The GShare Predictor](https://docs.boom-core.org/en/latest/_images/2bc-prediction.png)

Fig. 10 A GShare Predictor uses the global history hashed with the PC to index into a table of 2-bit counters (2BCs).

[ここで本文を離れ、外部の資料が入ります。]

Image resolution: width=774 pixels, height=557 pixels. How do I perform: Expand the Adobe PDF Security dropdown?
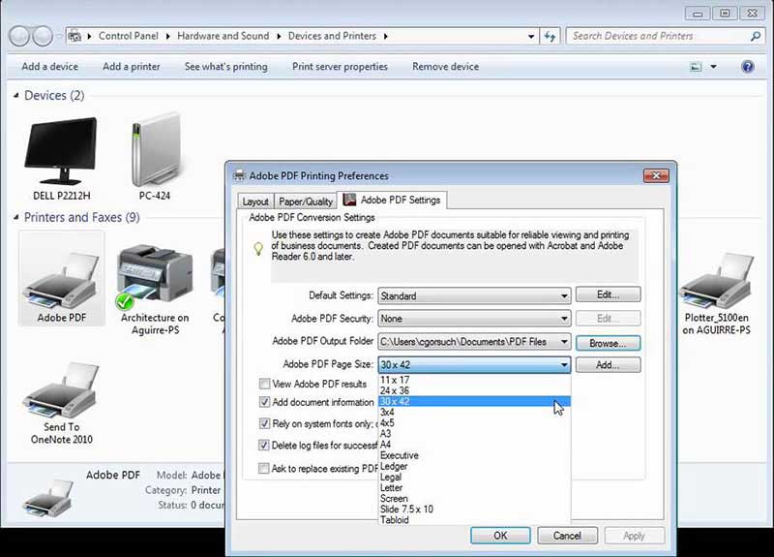click(474, 319)
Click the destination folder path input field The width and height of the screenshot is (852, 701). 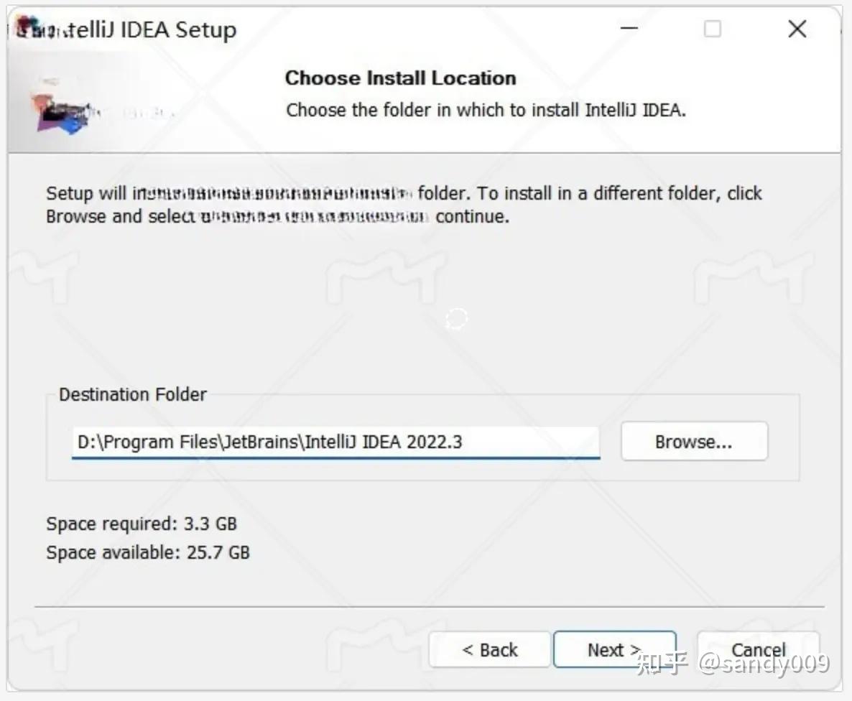tap(335, 442)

The high-order bit makes the prediction.

これらの2ビットのカウンターはテーブルに集約されます。 理想的には、優れた分岐予測器は、どのカウンターにインデックスを付ければ最良の予測ができるかを知っています。 しかし、これらの2ビットカウンタを高密度のSRAMに収めるために、2BC有限状態機械に変更が加えられます。 すなわち、 弱い分岐不成立 状態で行われた予測の間違いは、2BCを強い分岐成立状態に移動させます( 弱い分岐成立 が予測の間違いの場合はその逆)。 この FSM の動作は Fig. 11 に示されています。

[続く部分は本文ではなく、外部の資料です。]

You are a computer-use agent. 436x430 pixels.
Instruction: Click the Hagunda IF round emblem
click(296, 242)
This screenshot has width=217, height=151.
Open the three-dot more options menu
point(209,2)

もはや厳密には”カウンター”ではありませんが、この変更により、 prediction ビットと hystersis ビットの読み取りと書き込みの要件を分離し、 それらを別々のシーケンシャルメモリテーブルに配置することができます。 ハードウェアでは、2BCテーブルは次のように実装できます。

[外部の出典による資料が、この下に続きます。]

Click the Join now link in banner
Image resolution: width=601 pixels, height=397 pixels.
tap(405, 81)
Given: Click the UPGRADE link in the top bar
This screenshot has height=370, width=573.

Pビット: * Read - 毎サイクル予測を実行する * Write - 分岐予測に失敗したときのみ(h-bitの値)

Hビット:

  • Read - 分岐予測に失敗したときのみ
  • Write - 分岐が解決したとき (分岐の方向を書き込む)

The Two-bit Counter State Machine

Fig. 11 The Two-bit Counter (2BC) State Machine

高次のpビットと低次のhビットを分離することで、 それぞれを1リード/1ライトのSRAMに配置することができます。 さらにいくつかの仮定を設けることで、より良い結果を得ることができます。 予測を誤ることは稀であり、分岐の解決がすべてのサイクルで行われるとは限りません。 また、書き込みが遅れたり、完全に取りこぼしたりすることもあります。 そのため、書き込みをキューに入れておき、読み出しが行われていないときに書き込みを排出することで、 1つの1RWポートのSRAMを使って hテーブル を実装することができます。 同様に、 p-table は、書き込みをバッファリングし、 読み取りが競合していないときにドレインすることで、1RWポートのSRAMを使って実装することができます。

最後に、SRAMは、2BCテーブルが必要とする”背が高くて背が低い”アスペクト比に満足していません。 しかし、解決策は簡単です。”背が高くて背が低い”、長方形のメモリ構造に簡単に変換できます。 インデックスの高次ビットはSRAMの行に対応し、 低次ビットは行内の特定のビットを取り出すために使用することができます。